→ **Work to complete**
Copy the lines of every entry below, switching "icon" to "button" and keeping everything else the same. Leave the pictures out.

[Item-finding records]

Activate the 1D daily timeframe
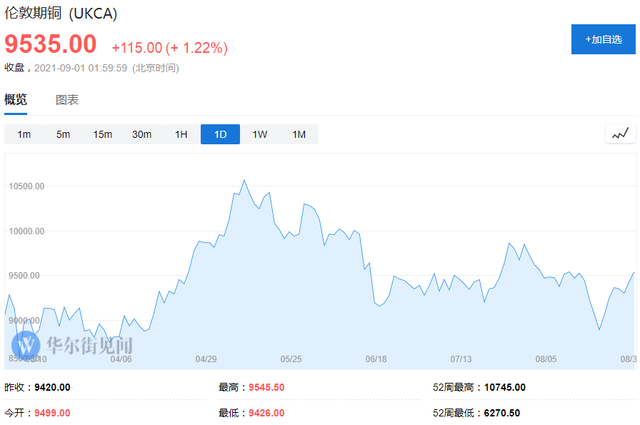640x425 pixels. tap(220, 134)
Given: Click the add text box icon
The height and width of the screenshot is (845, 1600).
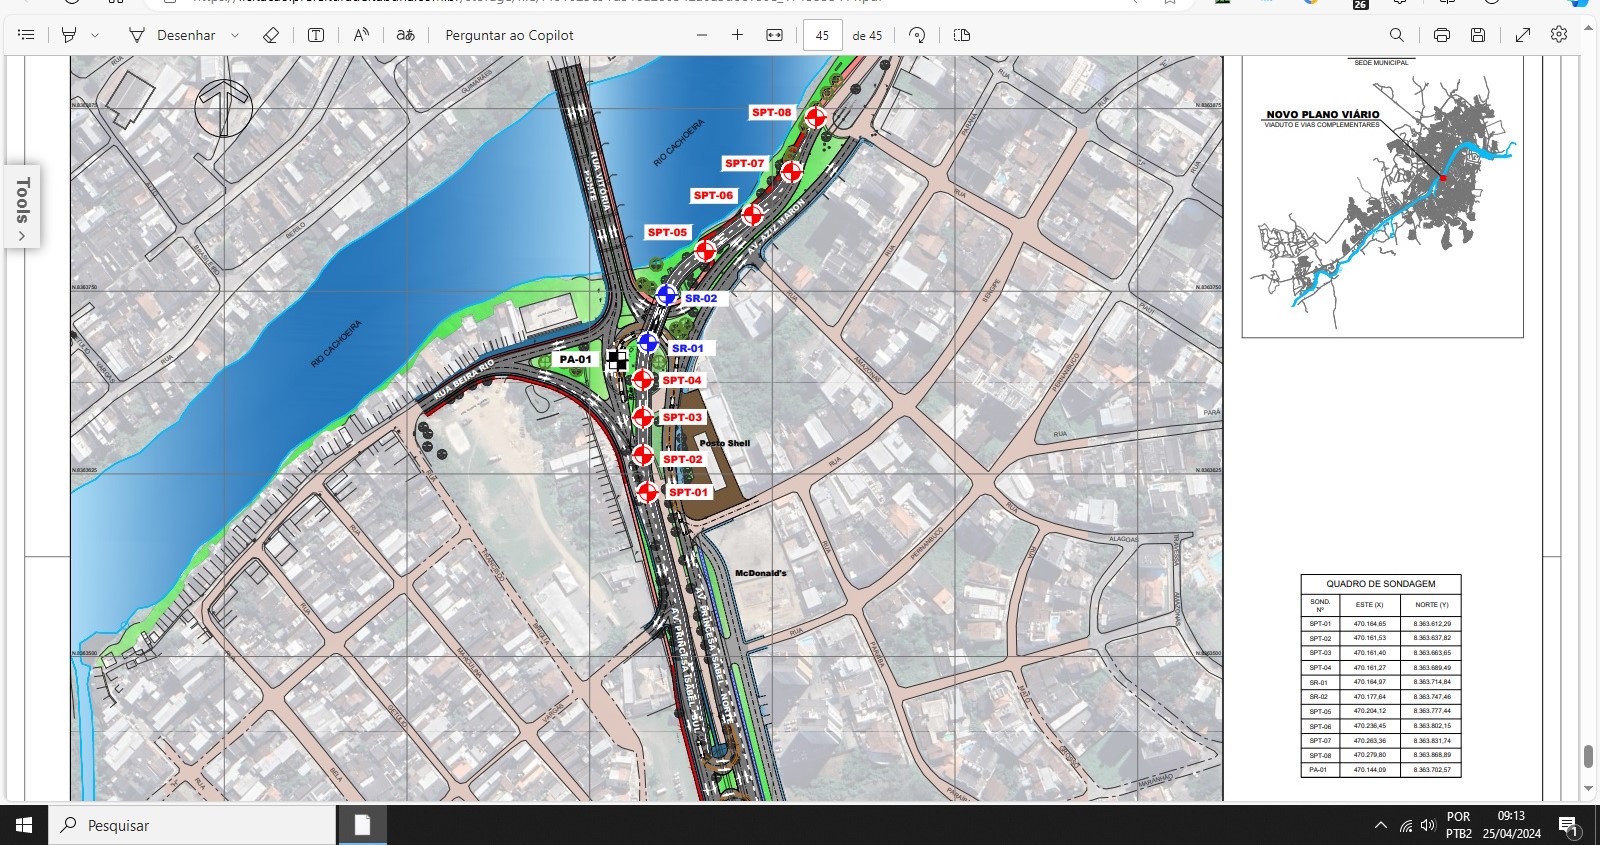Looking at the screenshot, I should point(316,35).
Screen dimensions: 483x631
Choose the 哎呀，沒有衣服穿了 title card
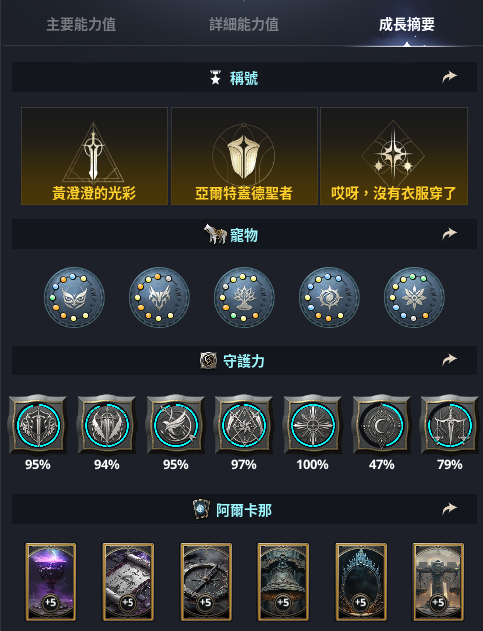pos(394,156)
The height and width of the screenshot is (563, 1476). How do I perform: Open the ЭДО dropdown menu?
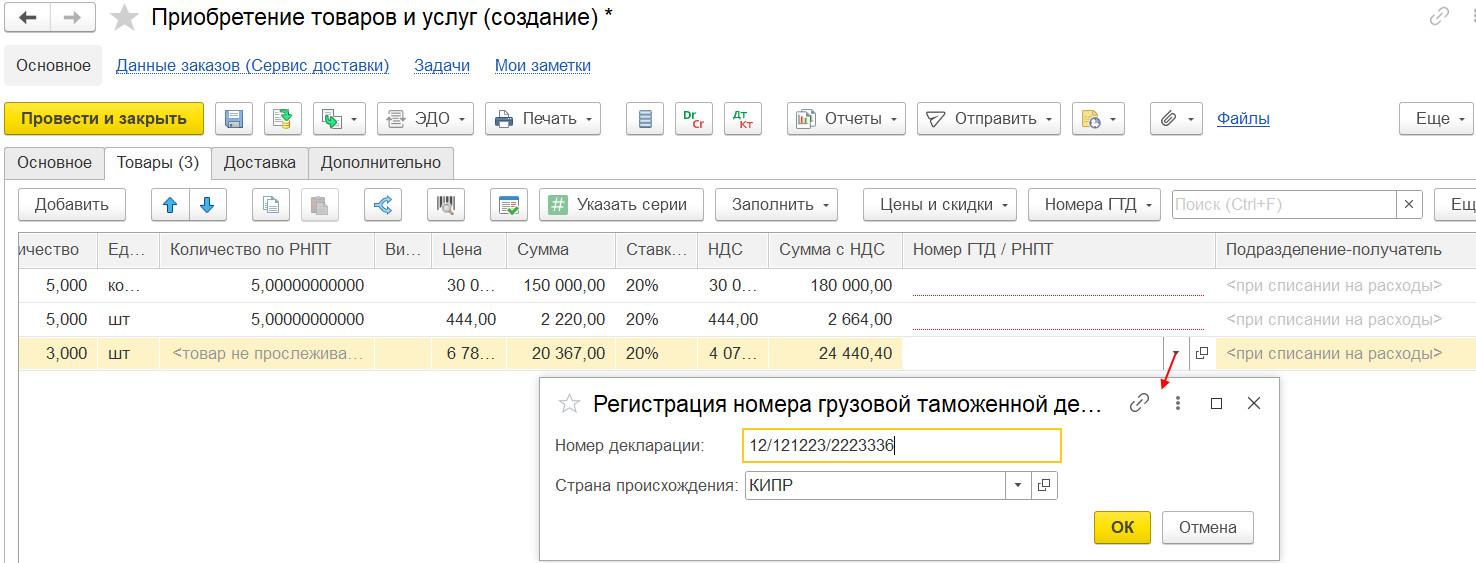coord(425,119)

→ **Solution to this exercise**
Activate the 1D daily timeframe
640x425 pixels. tap(220, 134)
Given: Click the add text box button
The height and width of the screenshot is (845, 1600).
Looking at the screenshot, I should point(316,35).
Screen dimensions: 483x631
Choose the 哎呀，沒有衣服穿了 title card
pos(394,156)
The height and width of the screenshot is (563, 1476). How do I perform: Open the ЭДО dropdown menu?
coord(425,119)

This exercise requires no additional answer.